Most people today if asked might refer to Jesus as a good teacher, a moral person, and one whose life we should choose to emulate.
But is that all?
C.S. Lewis in his famous book Mere Christianity put forth a Trilemma, three alternatives that you might believe about Jesus.
People refer to Jesus as a good moral teacher, and they stop there.
Let’s consider that for a moment.
If Jesus can be seen as indeed good, and moral, one would then have to look at statements that He personally made about himself and allowed others to make about him.
Jesus claimed to be God.
If False, you have two alternatives:
Jesus knew his claim was false an was a liar, or He did not know his claims were false and so he was a lunatic.
Was Jesus a Liar?
Jesus said,
John 14:6 (ESV)
Jesus said to him, “I am the way, and the truth,...

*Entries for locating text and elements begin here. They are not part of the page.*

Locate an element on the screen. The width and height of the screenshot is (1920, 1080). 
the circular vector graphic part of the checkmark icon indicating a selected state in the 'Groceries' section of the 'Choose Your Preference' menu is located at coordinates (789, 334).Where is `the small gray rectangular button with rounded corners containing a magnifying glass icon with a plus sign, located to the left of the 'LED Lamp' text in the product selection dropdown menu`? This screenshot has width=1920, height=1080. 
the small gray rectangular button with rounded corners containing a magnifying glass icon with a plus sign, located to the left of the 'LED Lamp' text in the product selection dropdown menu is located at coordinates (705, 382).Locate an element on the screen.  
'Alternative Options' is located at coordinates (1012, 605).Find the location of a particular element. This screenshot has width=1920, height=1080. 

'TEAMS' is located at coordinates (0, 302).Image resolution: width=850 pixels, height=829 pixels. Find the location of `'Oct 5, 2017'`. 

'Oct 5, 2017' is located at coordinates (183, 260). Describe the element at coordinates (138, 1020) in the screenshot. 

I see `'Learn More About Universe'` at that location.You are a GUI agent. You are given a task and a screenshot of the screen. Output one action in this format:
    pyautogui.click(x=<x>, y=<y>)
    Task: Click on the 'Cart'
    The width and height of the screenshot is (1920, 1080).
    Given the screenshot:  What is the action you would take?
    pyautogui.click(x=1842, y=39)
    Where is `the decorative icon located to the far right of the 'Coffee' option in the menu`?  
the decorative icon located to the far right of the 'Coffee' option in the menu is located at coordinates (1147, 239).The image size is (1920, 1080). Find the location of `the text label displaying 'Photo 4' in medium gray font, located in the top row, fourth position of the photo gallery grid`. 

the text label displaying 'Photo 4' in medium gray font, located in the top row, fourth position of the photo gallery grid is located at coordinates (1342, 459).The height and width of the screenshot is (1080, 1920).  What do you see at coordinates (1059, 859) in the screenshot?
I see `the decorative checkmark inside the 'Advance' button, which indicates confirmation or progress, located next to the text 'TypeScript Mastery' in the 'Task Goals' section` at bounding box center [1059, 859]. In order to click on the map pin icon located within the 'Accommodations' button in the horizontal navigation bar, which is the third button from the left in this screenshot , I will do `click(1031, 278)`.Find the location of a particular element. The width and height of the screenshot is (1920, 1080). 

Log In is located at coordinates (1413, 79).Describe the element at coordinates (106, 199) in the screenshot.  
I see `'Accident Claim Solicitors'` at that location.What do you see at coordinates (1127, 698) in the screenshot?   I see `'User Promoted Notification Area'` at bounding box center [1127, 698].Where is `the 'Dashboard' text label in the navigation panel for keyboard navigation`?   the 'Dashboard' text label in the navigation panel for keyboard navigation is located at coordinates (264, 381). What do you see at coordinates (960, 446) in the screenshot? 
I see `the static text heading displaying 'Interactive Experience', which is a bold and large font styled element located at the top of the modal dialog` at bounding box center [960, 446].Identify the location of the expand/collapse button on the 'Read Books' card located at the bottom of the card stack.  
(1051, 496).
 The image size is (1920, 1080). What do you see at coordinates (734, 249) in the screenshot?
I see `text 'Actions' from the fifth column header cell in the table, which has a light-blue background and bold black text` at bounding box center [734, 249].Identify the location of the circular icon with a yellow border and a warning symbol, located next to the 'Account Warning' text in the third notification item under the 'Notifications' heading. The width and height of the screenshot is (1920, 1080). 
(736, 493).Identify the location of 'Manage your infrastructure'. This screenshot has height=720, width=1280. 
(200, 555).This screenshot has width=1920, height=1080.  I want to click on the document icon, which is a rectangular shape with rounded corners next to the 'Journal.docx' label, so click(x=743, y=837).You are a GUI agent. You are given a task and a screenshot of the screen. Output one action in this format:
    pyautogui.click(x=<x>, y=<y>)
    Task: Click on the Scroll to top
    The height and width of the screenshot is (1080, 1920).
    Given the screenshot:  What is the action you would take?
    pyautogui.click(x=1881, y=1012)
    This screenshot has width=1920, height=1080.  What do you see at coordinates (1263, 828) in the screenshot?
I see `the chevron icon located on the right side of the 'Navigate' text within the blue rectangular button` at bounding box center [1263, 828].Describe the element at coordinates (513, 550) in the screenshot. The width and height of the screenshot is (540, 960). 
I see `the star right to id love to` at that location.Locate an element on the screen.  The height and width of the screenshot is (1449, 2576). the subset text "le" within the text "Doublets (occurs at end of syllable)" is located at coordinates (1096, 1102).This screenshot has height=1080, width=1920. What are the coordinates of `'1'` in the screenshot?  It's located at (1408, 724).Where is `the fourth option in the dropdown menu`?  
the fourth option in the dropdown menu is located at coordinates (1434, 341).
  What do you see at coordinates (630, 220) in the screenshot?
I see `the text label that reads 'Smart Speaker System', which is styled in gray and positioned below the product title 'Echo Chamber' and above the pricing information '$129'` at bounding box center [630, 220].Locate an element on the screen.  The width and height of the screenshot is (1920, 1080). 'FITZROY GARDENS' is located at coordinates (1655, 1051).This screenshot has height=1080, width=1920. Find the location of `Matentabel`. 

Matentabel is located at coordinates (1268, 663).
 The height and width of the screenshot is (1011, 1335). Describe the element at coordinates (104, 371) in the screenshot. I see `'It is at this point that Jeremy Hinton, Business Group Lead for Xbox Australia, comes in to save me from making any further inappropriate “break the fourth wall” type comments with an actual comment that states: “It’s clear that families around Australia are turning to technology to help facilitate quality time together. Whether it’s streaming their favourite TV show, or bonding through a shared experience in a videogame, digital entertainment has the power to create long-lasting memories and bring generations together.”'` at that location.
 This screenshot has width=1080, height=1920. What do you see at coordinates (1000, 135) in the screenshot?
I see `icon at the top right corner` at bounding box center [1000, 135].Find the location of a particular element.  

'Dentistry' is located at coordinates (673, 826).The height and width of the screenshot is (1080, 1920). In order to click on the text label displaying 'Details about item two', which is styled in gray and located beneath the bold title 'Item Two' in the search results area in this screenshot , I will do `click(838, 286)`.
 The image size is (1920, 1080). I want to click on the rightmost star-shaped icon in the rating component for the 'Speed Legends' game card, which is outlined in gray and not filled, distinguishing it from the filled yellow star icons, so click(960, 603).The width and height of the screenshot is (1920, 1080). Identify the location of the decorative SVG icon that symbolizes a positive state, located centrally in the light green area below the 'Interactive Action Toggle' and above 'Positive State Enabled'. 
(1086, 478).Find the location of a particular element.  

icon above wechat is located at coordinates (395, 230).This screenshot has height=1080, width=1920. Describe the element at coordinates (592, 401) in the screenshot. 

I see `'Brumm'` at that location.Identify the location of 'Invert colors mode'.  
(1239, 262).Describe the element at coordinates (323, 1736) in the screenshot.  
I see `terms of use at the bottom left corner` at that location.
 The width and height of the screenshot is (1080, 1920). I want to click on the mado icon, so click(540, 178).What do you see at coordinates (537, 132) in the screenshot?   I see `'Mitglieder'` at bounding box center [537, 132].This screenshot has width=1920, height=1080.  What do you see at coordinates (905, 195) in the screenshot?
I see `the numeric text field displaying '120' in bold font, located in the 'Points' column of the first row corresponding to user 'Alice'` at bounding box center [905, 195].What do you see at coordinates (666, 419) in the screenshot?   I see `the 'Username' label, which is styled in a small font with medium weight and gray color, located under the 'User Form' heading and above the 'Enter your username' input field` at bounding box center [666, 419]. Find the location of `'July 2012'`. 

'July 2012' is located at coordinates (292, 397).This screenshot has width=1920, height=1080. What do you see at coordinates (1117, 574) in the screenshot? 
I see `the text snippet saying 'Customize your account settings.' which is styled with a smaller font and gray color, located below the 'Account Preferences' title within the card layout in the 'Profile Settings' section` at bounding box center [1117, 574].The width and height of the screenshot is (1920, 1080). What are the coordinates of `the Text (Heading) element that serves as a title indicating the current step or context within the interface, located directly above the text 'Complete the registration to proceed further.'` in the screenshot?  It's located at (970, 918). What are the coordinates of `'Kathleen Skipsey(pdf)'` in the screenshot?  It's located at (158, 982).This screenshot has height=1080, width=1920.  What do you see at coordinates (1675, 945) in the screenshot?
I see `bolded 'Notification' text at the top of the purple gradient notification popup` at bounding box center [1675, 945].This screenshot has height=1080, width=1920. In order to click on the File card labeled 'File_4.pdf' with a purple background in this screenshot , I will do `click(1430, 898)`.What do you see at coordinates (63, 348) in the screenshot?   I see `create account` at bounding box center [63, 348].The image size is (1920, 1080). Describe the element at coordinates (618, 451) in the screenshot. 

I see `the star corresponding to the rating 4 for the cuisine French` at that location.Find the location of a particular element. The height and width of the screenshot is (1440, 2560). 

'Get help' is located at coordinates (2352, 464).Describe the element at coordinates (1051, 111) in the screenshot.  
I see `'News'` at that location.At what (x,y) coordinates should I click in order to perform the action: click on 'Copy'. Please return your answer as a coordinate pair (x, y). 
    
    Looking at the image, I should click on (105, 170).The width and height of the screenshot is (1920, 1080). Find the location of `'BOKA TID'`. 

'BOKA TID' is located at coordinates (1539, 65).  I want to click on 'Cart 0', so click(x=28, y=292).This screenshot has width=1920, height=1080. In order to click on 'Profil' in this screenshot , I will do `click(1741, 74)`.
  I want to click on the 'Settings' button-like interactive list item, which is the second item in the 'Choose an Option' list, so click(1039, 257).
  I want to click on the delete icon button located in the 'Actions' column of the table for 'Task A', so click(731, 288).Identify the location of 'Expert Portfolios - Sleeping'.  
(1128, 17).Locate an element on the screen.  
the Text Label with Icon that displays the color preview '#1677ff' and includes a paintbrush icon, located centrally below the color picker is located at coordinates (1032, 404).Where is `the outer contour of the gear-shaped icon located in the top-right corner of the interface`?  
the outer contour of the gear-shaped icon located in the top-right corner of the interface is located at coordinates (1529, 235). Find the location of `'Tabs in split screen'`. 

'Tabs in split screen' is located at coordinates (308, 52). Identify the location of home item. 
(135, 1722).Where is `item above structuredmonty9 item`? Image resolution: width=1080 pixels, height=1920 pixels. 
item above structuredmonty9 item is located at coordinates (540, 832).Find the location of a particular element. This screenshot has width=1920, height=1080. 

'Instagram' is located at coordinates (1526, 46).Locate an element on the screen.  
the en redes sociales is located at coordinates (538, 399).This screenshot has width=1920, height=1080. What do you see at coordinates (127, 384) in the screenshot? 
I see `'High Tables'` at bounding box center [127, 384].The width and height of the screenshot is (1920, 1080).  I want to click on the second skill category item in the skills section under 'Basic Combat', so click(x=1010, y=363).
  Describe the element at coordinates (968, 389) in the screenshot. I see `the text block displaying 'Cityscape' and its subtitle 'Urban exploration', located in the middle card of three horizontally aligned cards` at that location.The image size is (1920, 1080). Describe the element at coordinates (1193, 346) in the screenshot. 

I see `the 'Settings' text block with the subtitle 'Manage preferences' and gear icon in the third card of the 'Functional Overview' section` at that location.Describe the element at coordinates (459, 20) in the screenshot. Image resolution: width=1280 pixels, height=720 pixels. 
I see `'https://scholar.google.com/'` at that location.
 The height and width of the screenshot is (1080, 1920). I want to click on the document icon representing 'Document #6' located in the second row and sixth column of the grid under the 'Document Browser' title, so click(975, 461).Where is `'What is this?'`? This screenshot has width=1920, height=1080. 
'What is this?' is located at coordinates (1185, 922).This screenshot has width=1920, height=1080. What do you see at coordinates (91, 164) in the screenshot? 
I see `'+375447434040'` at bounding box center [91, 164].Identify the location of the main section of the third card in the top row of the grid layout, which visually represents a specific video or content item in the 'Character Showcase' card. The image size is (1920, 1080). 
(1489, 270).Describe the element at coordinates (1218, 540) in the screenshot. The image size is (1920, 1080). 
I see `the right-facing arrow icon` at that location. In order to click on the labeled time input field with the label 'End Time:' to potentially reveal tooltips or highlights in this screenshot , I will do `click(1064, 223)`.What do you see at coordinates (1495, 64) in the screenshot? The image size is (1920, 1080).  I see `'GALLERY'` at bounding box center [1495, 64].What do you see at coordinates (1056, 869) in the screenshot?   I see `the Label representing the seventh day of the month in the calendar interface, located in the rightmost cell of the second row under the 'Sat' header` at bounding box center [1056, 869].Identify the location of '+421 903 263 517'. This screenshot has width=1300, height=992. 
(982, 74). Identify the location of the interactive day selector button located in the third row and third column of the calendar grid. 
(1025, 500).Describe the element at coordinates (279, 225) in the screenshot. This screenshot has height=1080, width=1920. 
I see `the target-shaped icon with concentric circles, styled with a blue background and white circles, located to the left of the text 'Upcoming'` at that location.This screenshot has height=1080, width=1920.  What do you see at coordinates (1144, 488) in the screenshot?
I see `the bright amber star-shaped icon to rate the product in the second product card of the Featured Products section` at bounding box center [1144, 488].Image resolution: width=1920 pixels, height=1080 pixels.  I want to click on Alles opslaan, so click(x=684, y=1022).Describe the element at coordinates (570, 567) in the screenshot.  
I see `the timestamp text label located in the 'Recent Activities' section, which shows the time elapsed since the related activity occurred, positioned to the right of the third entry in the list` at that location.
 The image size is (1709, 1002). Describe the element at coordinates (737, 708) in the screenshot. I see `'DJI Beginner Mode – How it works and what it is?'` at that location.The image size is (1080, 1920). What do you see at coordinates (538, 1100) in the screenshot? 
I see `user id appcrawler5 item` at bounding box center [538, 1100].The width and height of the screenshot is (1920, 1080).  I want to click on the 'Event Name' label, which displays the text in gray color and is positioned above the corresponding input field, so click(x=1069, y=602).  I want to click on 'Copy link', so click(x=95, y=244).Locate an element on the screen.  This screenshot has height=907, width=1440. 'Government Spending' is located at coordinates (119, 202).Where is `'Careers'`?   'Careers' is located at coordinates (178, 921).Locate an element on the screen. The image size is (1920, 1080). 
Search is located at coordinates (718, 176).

If he’s the truth can he tell a lie?
Jesus said that he was the Messiah to the Woman at the Well.
John 4:25-26
Was he lying to her?
He said that He and God the Creator, the Father were one: John 10:30
That definitely is a grandiose idea if it were not true.
And if it were not true and yet Jesus was still a good moral teacher, then he must have been disillusioned, mistaken, deluded, and therefore crazy?
Was Jesus a Lunatic?
In our judicial system there are times that we do not hold individuals guilty because of reason of insanity, they genuinely believed that what they were doing/saying was right so we cannot hold them guilty.
It is possible to be sincere and wrong at the same time.
Perhaps this was true of Jesus?
Yet problems arise, where can we find traces of his lunacy in the rest of his life?
William Channing wrote:
The charge of an extravagant, self-deluding enthusiasm is the last to be fastened on Jesus.
Where can we find the traces of it in His history?
Do we detect them in the calm authority of His precepts? in the mild, practical and beneficent spirit of His religion; in the unlabored simplicity of the language with which He unfolds His high powers and the sublime truths of religion; or in the good sense, the knowledge of human nature, which He always discovers in His estimate and treatment of the different classes of men with whom He acted?
Do we discover this enthusiasm in the singular fact, that whilst He claimed power in the future world, and always turned men’s minds to heaven, He never indulged His own imagination, or stimulated that of His disciples, by giving vivid pictures or any minute description of that unseen state?
The truth is, that, remarkable as was the character of Jesus, it was distinguished by nothing more than by calmness and self-possession.
This trait pervades His other excellences.
How calm was His piety!
Point me, if you can, to one vehement, passionate expression of His religious feelings.